Once you have ruled out the above conditions being the underlying cause of the incontinence, then you may look at the main causes of urinary incontinence in JRT’s
- UTI—Urinary Tract Infection or bladder infection
With the use of urinalysis, your veterinarian will be able to diagnose the presence of a
UTI or bladder infection. Incontinence from a UTI or bladder infection is a common occurrence in your female JRT’s. After confirming the infection your veterinarian will most probably choose to prescribe a one to three week round of antibiotics, developed to specifically target this type of infection treatment. Although incontinence due to bladder infection may begin to show a significant improvement just a few days after initial treatment, it is imperative that you finish out the round of medication anyways.
- A weak bladder sphincter—most common in older, spayed females
The most common factors that bring on this condition are age, obesity, and the reduction of sensitivity in the neurological receptors in the sphincter itself. Low levels of hormones, mainly estrogen, in spayed females is suspected to bring on this condition.
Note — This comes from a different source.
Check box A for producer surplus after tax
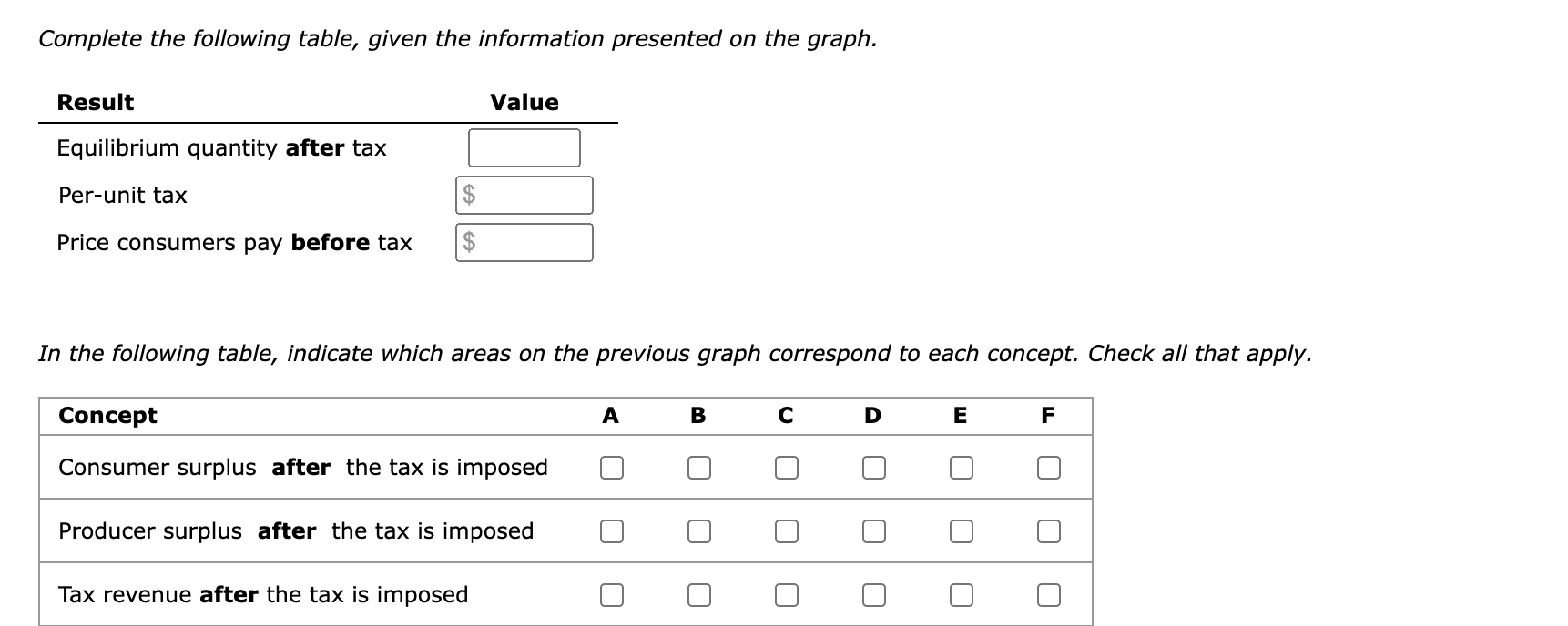Screen dimensions: 1568x626 pos(612,530)
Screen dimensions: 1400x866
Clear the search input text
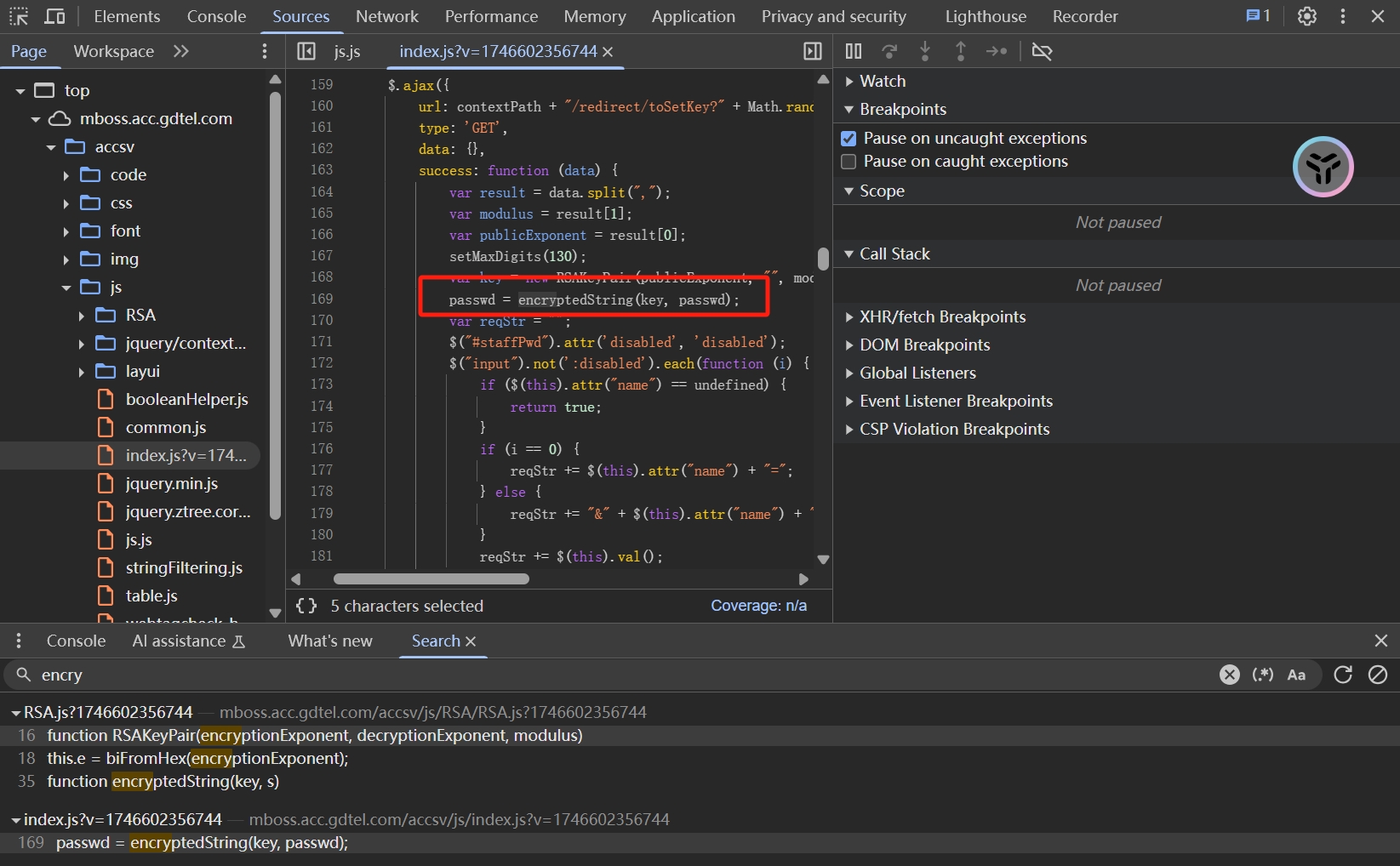pyautogui.click(x=1229, y=675)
One in five JRT’s will suffer from this condition that can effectively be treated with medication.
- Excessive water consumption
Simply put, your JRT drinks and drinks and then drinks some more. All this drinking is filling the bladder too full, and then it has to go somewhere. But, also keep in mind that there may be an underlying condition to why your JRT is drinking so much. That condition could include: diabetes mellitus, kidney failure, Cushing’s disease, diabetes insipidus, or again a bladder infection. It is very important that you have your JRT examined by your veterinarian in order to rule out these possible conditions.
- Spinal cord disease
Secondary problems with Urinary Incontinence
JRT’s that suffer from urinary incontinence may also suffer from secondary conditions in conjunction with the primary condition as well. These may include:
- Bladder infections--a JRT who suffers from urinary incontinence may also suffer from an increase in bladder infections. With the sphincter muscle being more lax bacteria has a better chance of migrating into the bladder and causing infection to set up. Until your JRT’s incontinence is under control, they may need to be on a maintenance program of antibiotics.
- Urine scalding--urine is a very caustic substance, and when it comes in consistent contact with the skin, it will set up irritation and swelling. This is usually treated with a topical solution that both heals with antibiotics and contains an anti-inflammatory for discomfort.
- Non-responsive to medication--some JRT’s just do not respond well to the medication for incontinence. If this is the case, then the use of doggie diapers or bloomers may be a very viable option for you. The diapers/bloomers will provide a sanitary option, as they soak up the urine, while at the same time keeping it from irritating your JRT’s skin.
If you suspect incontinence in your JRT, get with your veterinarian. Through a series of examinations and testing’s he will be able to track down the underlying cause, and make a diagnosis that will best benefit you and your JRT.
The good news is that, more often than not, the treatment of urinary incontinence in JRT’s is quite simple and low cost.
- Phenylpropanolamine (PPA)—this is a decongestant that is used for the treatment of urinary incontinence. Used most commonly in both male and female JRT’s, this medication helps in the strengthening and tightening of the sphincter muscle.
- Diethylstilbestrol (DES)—an estrogen supplement commonly used in spayed females for control of urinary incontinence.
- Testosterone—monthly injections of testosterone are used for neutered males with hormonally-induced incontinence. It is wise to note that this type of treatment may cause increased urine marking and aggressive behavior.
- Collagen—a new surgery involving collagen injections now available is a viable option when other options for treatment of incontinence are ineffective.
- Natural Treatments—herbs, acupuncture, chiropractic treatment, homeopathic remedies, along with a homemade diet have shown positive results in some cases of treating urinary incontinence.